Cordilleran Section (104th Annual) and Rocky Mountain Section (60th Annual) Joint Meeting (19–21 March 2008)

Paper No. 5
Presentation Time: 3:10 PM

LANDSCAPE MODIFICATION BY LATE-HOLOCENE CIRQUE GLACIATION IN THE SIERRA NEVADA AND NORTH CASCADES


CLARK, Douglas H., Geology Dept, Western Washington Univ, 516 High St, Bellingham, WA 98225, BOWERMAN, Nicole, North Cascades National Park, Marblemount, WA 98267 and BILDERBACK, Eric L., National Park Service, Geologic Resources Division, NPS Geologic Resources Division, 12795 West Alameda Parkway, Lakewood, CO 80228, doug.clark@wwu.edu

Holocene cirque glaciers are significant geomorphic agents in high alpine regions of the western U.S., yet their effects on sediment production are largely unstudied. We attempt to constrain the erosion rates of two small glaciers in the Palisades (Sierra Nevada, CA) and the Enchantment Lakes (North Cascades, WA) by estimating rock flour production from lake coring and moraine mass from surface maps.
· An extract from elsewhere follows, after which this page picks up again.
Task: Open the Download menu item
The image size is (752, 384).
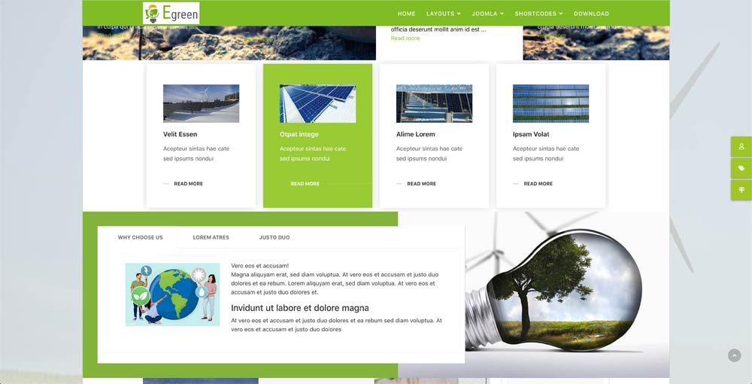Action: pos(591,14)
Palisade Glacier is the largest extent glacier in the Sierra Nevada; a detailed lake coring study of the rock-flour outflow from the glacier demonstrates that it first formed in the Holocene about 3200 cal yr B.P., then progressively grew through time, reaching maxima at ~2200, 1600, 700, and 200 cal yr. B.P. The last maximum was the largest advance of the Holocene, roughly coincident with the global Little Ice Age maximum. First-order estimates of sediment volume in the three paternoster tarns based on the core records indicate they contain roughly 72,000-96,000 m3 of Holocene rock flour from the glacier. Assuming a density of 1250 kg m-3, this silt represents the equivalent of ~33,000-44,000 m3 of granite eroded from the cirque. Averaged over the glacierized area, this would amount to ~2.1-3.3 cm of surface lowering during the Holocene. The Neoglacial moraine, although voluminous, is largely ice-cored, and most debris in it appears to have originated as rockfall from the cirque headwall, and thus primarily represents headwall retreat rather than direct glacier erosion.

In the Enchantment Lakes basin, WA, sediment coring indicates glaciers there also formed ~3200 cal yr. B.P., and culminated in the last ~200 yrs. Estimates of sediments in six paternoster lakes suggest a total of ~70,000-100,000 m3 of Holocene rock flour, mostly from the Snow Creek Glacier. Averaged over the glacierized area, this amounts to ~2.9-4.1 cm of surface lowering. These findings represent a first cut at quantifying erosional effects of Holocene cirque glaciers in the western U.S.